SOURCE:
***

For the Newspaper Men of the State of Oregon



Vol. 5
No. 6
Eugene, Oregon, August, 1922


HOW NEWSPAPERMEN ARE CUTTING DOWN THEIR CHANCES FOR SUCCESS

By ROBERT W. SAWYER

Publisher Bend Bulletin

[Mr. Sawyer delivered the following address at the annual convention of the Oregon Editorial Association.]


"STANDING out against the various assortment of weeks for this and that and other free publicity propaganda from which the originator expects a profit." That is rather a long-winded title for the subject assigned to me. I take it that our worthy president was, as usual, proceeding on high when he emitted that mouthful of words. With such an example before me I may be excused if I am verbose in what I have to say.

I know, however, that there is no verbosity in this statement, that the newspaper man who does not stand out against the kind of publicity referred to in this subject-title is making the biggest mistake of his life. He is doing an injury to his paper and to every other newspaper. He is being made an easy mark. He is cut ting his chances of profit and success. He is helping to put and keep the newspaper business on a low plane.

This publicity is pro-bonehead publicity, and the man who uses it is the prize bonehead of the profession.

What has a newspaper to sell?

The answer is so old and so well known that I might expect you to throw your chairs at me for asking for it again. And yet the program committee thinks you need the information thrown at you or it would not have given me this subject.

We have to sell circulation and white space, circulation and white space; these two and nothing more. On our success in selling these two commodities depends the success of our newspapers. When we begin to give these commodities away we lessen our chances of success, or make such success as we may enjoy not so great as it ought to be.

My subject has wholly to do with white space. I do not touch on circulation except to point out in passing that the quality of the news furnished your readers may influence circulation for better or for worse. You must be careful, therefore, to give them news only, not propaganda with a slight coating of news. And that is one very good reason why we should stand out against free publicity propaganda.

***

GIVEN EXERCISE:
Answer these questions from the address above:
1. Which newspaper did the speaker publish?
2. At what event was the address delivered?
3. What two commodities does the address say a newspaper has to sell?

DATA LINES:
***

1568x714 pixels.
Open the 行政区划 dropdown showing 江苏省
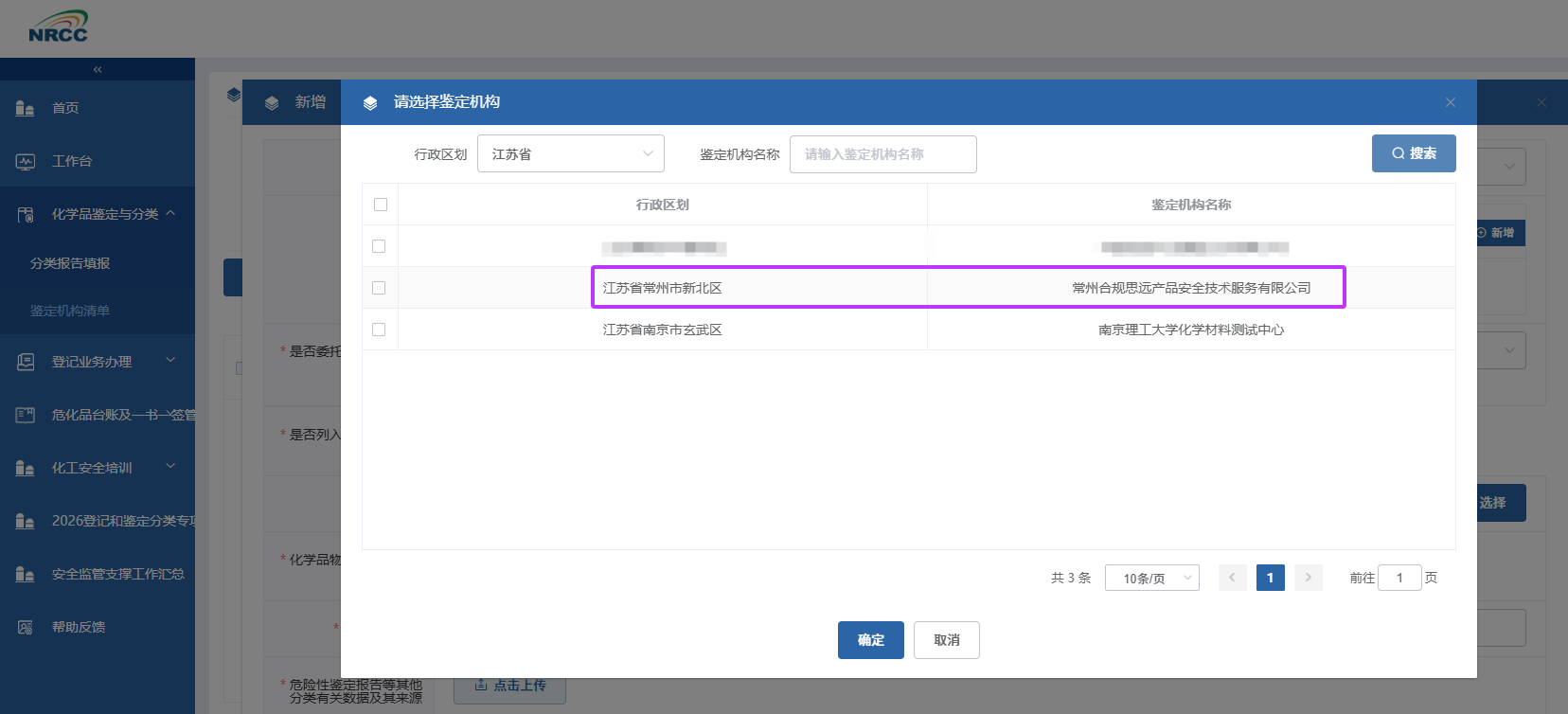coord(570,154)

***

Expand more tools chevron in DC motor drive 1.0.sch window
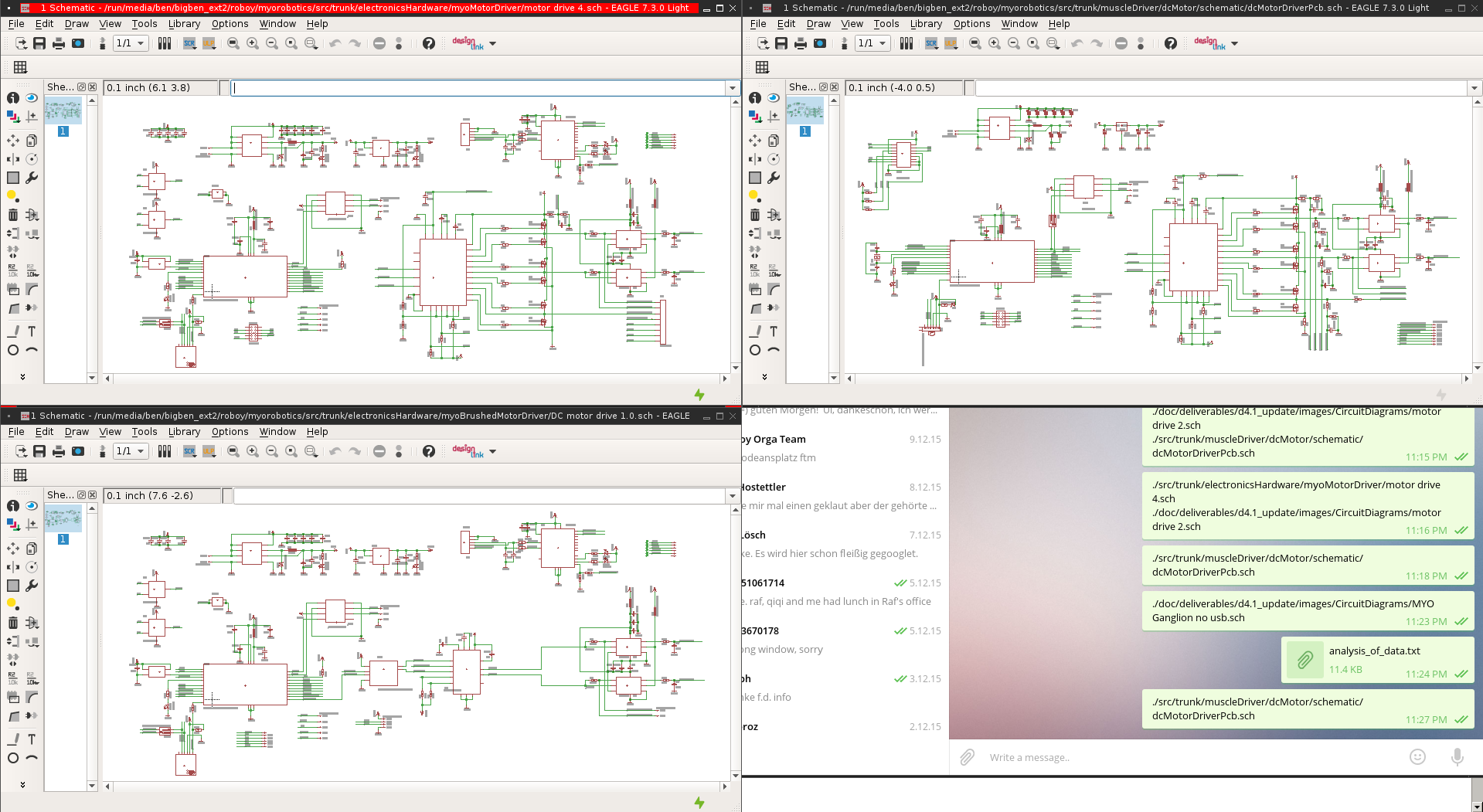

***

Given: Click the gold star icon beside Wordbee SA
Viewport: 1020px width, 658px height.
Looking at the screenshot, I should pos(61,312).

***

FINAL ANSWER:
1. The Bend Bulletin.
2. The annual convention of the Oregon Editorial Association.
3. Circulation and white space.